The new capital injection into NCBA Bank Tanzania Limited is part of efforts to improve the performance of the regional subsidiaries that have recorded lower profitability compared to the mainstay Kenyan market.

“We have made Ksh1 billion ($8.3 million) investment in Tanzania so far to support capital and we intend to continue with more investment and make another close to Ksh1 billion ($8.3 million) by the end of the year,” NCBA chief executive John Gachora said.

“We had closed four branches this year. We don’t plan to open the branches but what we are doing is reconfiguring the business to go after corporates and we need to lend them more money and therefore need more capital to do so. The investment is really to support business growth in Tanzania.”
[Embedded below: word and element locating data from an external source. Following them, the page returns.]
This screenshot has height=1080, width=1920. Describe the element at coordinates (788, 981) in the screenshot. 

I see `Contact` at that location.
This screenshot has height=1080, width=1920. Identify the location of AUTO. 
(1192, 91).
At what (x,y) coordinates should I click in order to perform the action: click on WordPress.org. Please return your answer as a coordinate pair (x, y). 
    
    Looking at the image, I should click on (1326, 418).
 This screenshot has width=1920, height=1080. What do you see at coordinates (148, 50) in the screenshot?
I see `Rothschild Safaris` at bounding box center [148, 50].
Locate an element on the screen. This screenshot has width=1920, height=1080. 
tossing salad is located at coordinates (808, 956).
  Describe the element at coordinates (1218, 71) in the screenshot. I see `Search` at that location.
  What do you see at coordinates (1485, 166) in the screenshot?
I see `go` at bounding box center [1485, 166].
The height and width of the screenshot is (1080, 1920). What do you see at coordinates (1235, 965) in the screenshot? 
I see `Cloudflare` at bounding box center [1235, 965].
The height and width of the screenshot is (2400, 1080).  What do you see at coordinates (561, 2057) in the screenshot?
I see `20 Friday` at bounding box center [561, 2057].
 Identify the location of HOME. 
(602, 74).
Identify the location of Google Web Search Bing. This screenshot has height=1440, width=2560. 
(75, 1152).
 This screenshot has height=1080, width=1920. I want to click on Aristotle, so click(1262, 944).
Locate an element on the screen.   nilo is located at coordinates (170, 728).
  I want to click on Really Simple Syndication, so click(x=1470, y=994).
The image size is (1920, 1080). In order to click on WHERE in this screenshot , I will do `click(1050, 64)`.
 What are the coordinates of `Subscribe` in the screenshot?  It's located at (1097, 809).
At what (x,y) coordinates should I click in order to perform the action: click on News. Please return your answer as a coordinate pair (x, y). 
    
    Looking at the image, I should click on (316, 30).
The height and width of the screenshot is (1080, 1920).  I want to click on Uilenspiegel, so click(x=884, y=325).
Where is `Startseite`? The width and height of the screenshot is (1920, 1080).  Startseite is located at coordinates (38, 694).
Read: Kenyan banks lead regional peers with 150 new branches

The Tanzanian subsidiary made a net loss of Ksh1.1 billion ($9.2 million) in the year ended December 2021, larger than the Ksh770 million ($6.4 million)  net loss recorded the year before.


The performance was attributed to an increase in bad loans and provisions for the same. The subsidiary’s non-performing loans ratio stood at 20.3 percent which is significantly above the recommended level of five percent.

The bank was also slightly above other capital requirements, constraining its ability to lend more. The new funds are expected to recapitalise the business and put it on an expansion path.

The recapitalisation is being accompanied by a review of operations and client focus to fast-track the move to profitability.

Read: Banks move to protect capital after new profits

NCBA Bank Tanzania is now pivoting to serve large businesses while closing excess branches in specific locations.

Standard Chartered Tanzania also recently announced it will exit the retail banking business and retain institutional banking, indicating that the mass market is less profitable.

In other markets including Kenya and Uganda, NCBA Group has grown aggressively in the retail market through digital banking services in partnership with telecommunications companies.

The new capital being deployed in Tanzania will raise the Nairobi Securities Exchange-listed firm’s cumulative investment in that market to Ksh7 billion ($58 million) from the Ksh5 billion ($42 million) recorded at the end of last year.

The Kenyan banking multinational owned a 93.44 percent stake in the Tanzanian unit as of December 2021 and it was not immediately clear whether the minority shareholders are also participating in the recapitalisation.